**Supplied text**
Bocas del Toro is made up from bays, mountains, rivers and sea and is populated with a huge variety of flora and fauna. Located on the northern or Caribbean part of Panama it is a perfect tropical setting.
BALMY BOCAS
We get lots and lots of glorious sunny days with an average temperature between 80-82°. The sea is almost swimming pool warm and refreshing all year. It is always comfortable on and in the water! We often have a nice breeze in the afternoon and evening blowing gently across the dock and veranda of La Casa Blanca. The guide book Lonely Planet will tell you the average rainfall and temperatures in Bocas. This is a good starting point but remember the weather can be variable here. One December can be very wet and the next, like the one we had in 2005 completely dry. These islands are rain forest tropics. It rains more at night than in the day.

**Problems to solve**
1 - For the passage about Bocas del Toro above, decide whether each statement agrees with it, answering yes or no and quoting the words that settle it: (a) The sea there is cold during part of the year. (b) More rain falls at night than during the day. (c) One December was completely dry.
2 - Resume the passage about Bocas del Toro, picking up after its final sentence.

**Material**
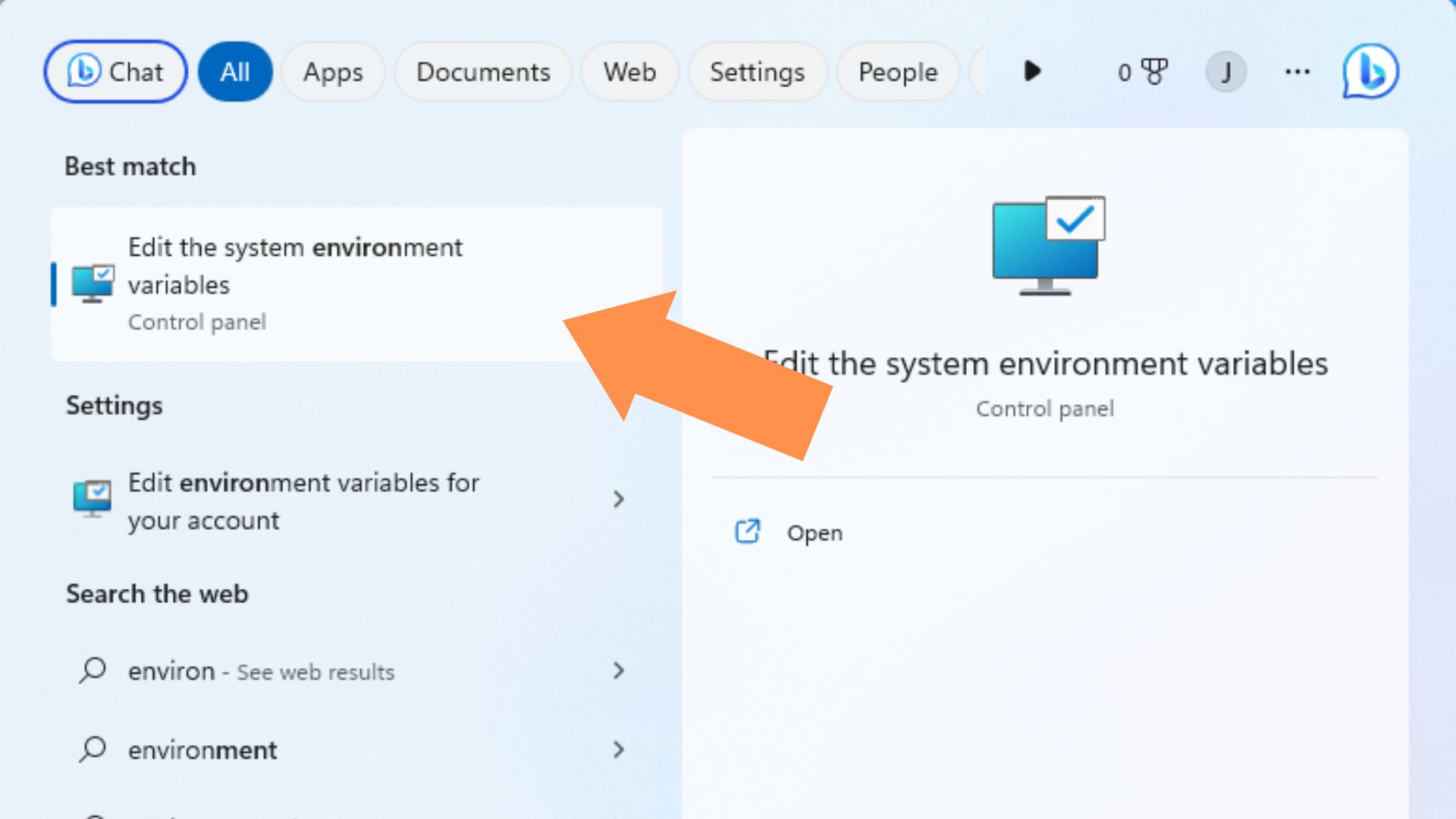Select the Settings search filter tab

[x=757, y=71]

---

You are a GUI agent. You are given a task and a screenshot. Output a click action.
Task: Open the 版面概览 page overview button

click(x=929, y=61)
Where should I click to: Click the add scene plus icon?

**Results of the tasks**
1 -
(a) No: "The sea is almost swimming pool warm and refreshing all year."
(b) Yes: "It rains more at night than in the day."
(c) Yes: "One December can be very wet and the next, like the one we had in 2005 completely dry."

2 -
The heavens can open up and deliver an incredible amount of rain. Sometimes with very dramatic thunder and lightning and even water spouts over the sea. This can be very exciting and it's all part of the tropical experience. The next day could follow sunny and calm. Remember though the rain is mostly short lived and always followed by sunshine which soon dries everything through and causes everything and everyone to brighten up and sparkle. Simply choose what you are going to do to suit the weather or ask your caretaker, Augustine and he will look at the sky and say "Yes lets go" or maybe "Wait half and hour and it will be dry!" Often the sea is earily calm and glassy after a good downpour but sometimes there can be dramatic swells and winds --- more tropical excitement. Just look at that sunset - courtesy of Captain Ron.
BOATING IN BOCAS
Leave your car at home. You can easily walk everywhere you want to go when in town. The only roads are on Isla Colon where every other car seems to be a taxi. Prices are very reasonable. There is also an inexpensive bus that runs from Bocas Town to Bocas del Drago at the top end of Isla Colon. This is Bocas where most travel is on the water. Commercial water taxi and local cayuco are easily called to pick you up from anywhere. Getting back and forth from La Casa Blanca is simple. Take a water taxi or Augustine's cayuco to Bocas for dinner and back. It's quick, simple and efficient. Cayuco. Courtesy of Captain Ron.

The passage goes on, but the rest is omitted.